A COMPELLING PROPOSITION
The Consortium asserts that its RM11 per share offer is highly attractive. This price exceeds any level MAHB has traded historically and reflects a 49.5 per cent premium year-to-date, corresponding to a price-to-earnings ratio of 37.7 times.
MAHB's share price climbed on Tuesday following the acceptance of a takeover offer by Retirement Fund Inc (KWAP).
KWAP and its affiliates sold 119.25 million shares this week, representing a 7.15 per cent stake in MAHB, as part of the takeover from GDA.
According to a filing with Bursa Malaysia, the shares were disposed of on Jan 6 at RM11 per share.
The disposal by KWAP followed an extension of the deadline for accepting GDA's takeover offer. The offer was made jointly by GDA, Pantai Panorama Sdn Bhd (PPSB), Kwasa Aktif Sdn Bhd (KASB) and GIP Aurea Pte Ltd for shares not already owned by the offerors.
GDA is collectively owned by PPSB, KASB and GIP Aurea. PPSB is wholly owned by UEM Group Bhd, which in turn is wholly owned by Khazanah. KASB is wholly owned by EPF.
Meanwhile, 14 analysts covering MAHB have set target prices at or below RM11, with most recommending that shareholders accept the offer.

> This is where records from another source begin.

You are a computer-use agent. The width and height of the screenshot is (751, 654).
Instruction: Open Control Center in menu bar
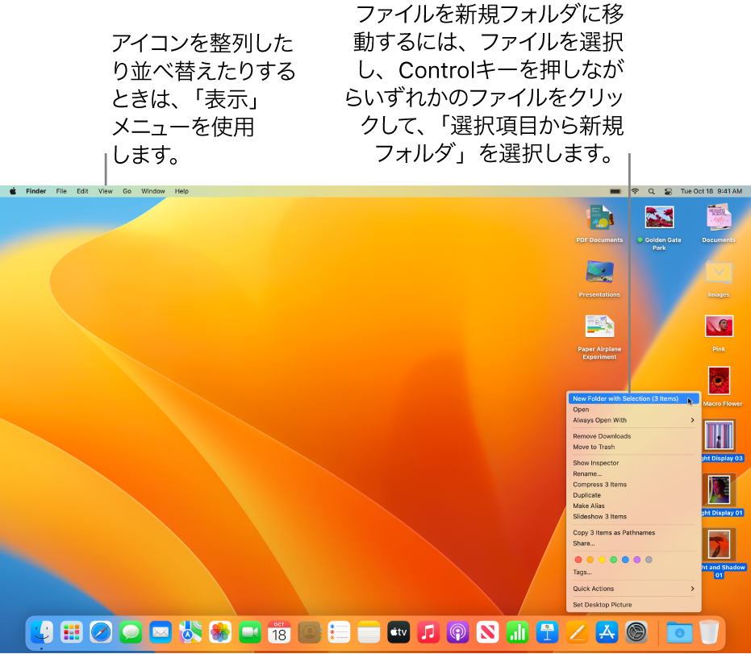pyautogui.click(x=668, y=192)
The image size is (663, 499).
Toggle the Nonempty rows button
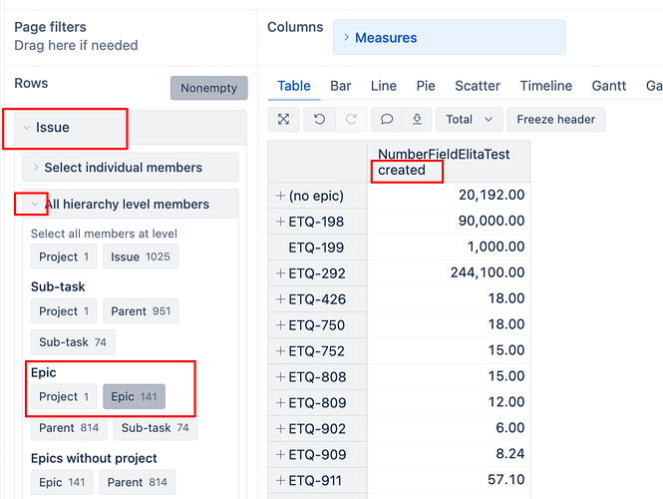[208, 88]
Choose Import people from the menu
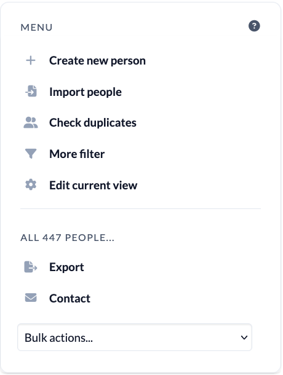Viewport: 283px width, 375px height. [x=86, y=92]
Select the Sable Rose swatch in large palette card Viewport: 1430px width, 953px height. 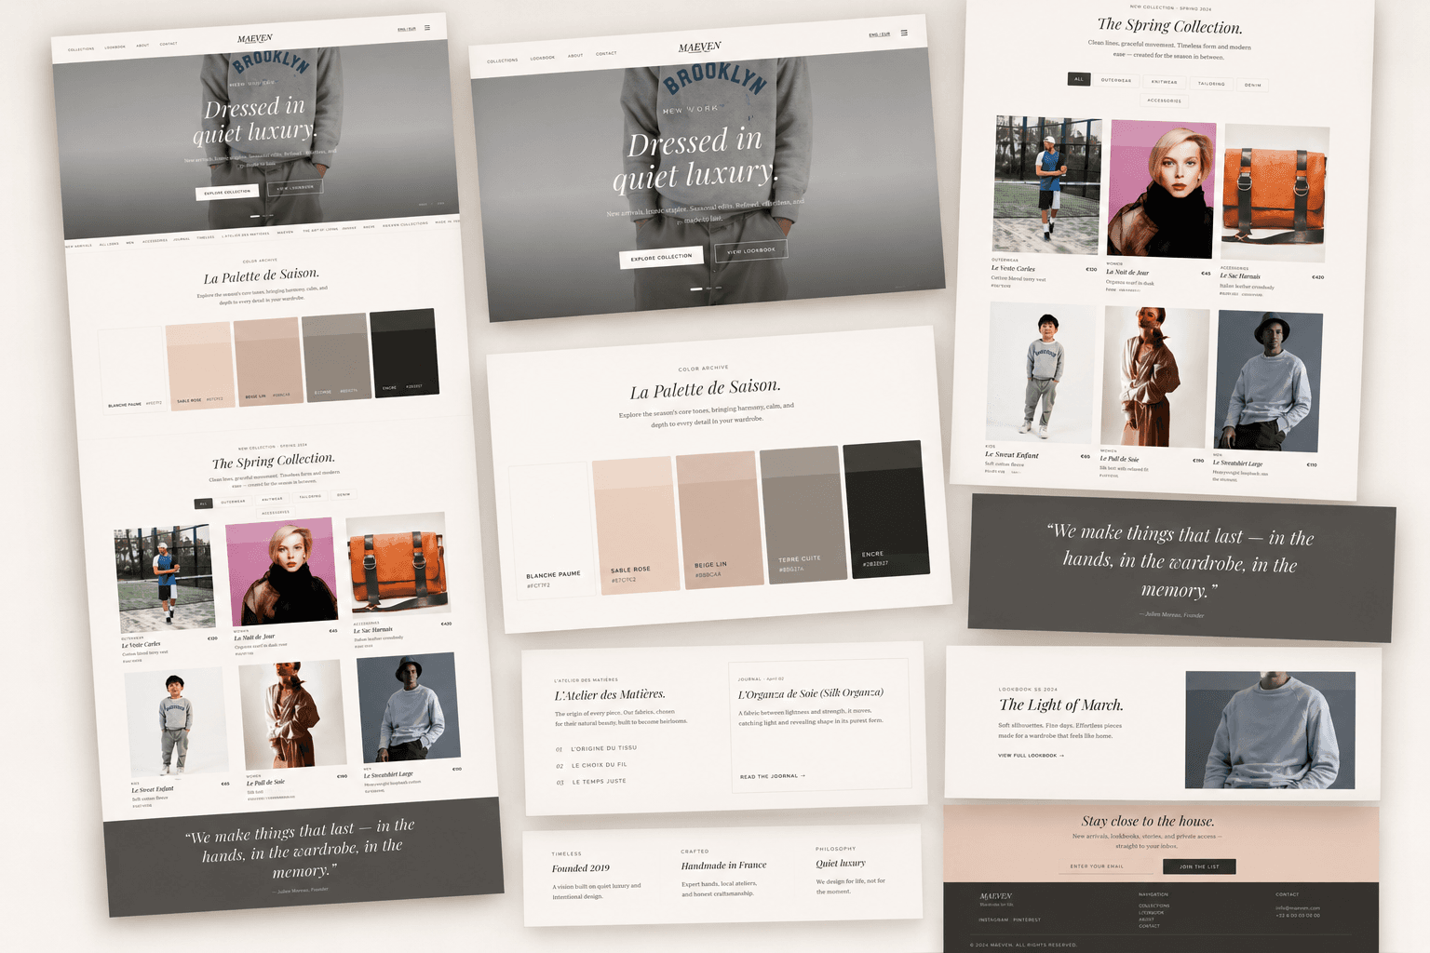pyautogui.click(x=635, y=525)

MIDF Research, in a note on Tuesday, said the offer represents an 18 per cent premium over its fair value estimate of RM9.32 and a 125 per cent premium over MAHB's latest net asset per share of RM4.89, with the stock valuation of 7.1 times financial year 2024 enterprise value over earnings before interest, taxes, depreciation and amortisation.
CONSORTIUM'S VISION FOR MAHB
The consortium aims to foster long-term sustainable growth for MAHB by prioritising the maintenance and enhancement of airport infrastructure, improving passenger services and strengthening airline connectivity.
MAHB has underperformed its Asia Pacific peers across several financial metrics over the last decade. Moreover, dividend payouts have stagnated, with 11 sen per share distributed last year (divided by the offer price of RM11), representing a yield of just 1.0 per cent, significantly lower than the FTSE Bursa Malaysia KLCI and the DJ Airports Index.
The RM11 offer significantly outweighs the 82 sen in total dividend MAHB has paid over the last 10 years.
The consortium believes that MAHB's underperformance, along with its inability to maintain core assets and systems, can only be addressed by delisting the company and adopting a more strategic and focused approach.
A clear example is the aerotrain at the Kuala Lumpur International Airport (KLIA) Terminal 1, which has experienced repeated service failures. After nearly two years of suspension, the aerotrain's reopening date remains uncertain.
One of the primary issues facing MAHB is underinvestment of critical infrastructure and growth initiatives. Over the past five years, MAHB allocated only RM1.3 billion in capital expenditure.
This lack of investment has resulted in an ageing infrastructure base and operational failures.
Passenger satisfaction at MAHB's airports has deteriorated, as seen in KLIA's fall in Skytrax rankings from the world's second-best airport in 2001 to 71st in 2024.
Over the past decade, KLIA passenger volumes have declined, while regional competitors such as Singapore's Changi Airport and Bangkok's Suvarnabhumi Airport achieved substantial growth. As a result, MAHB's market share fell from 20 to 16 per cent.
To address these challenges, MAHB's airports require significant investment in remediation and expansion.
The consortium views privatisation as essential to the implementation of bold, long-term strategies, free from the constraints of public market pressures.
With its combined resources, control of the board and without the constraints of a public market listing, the Consortium is committed to work together with management in expediting necessary capital investments and providing the requisite technical expertise to realise MAHB's full potential.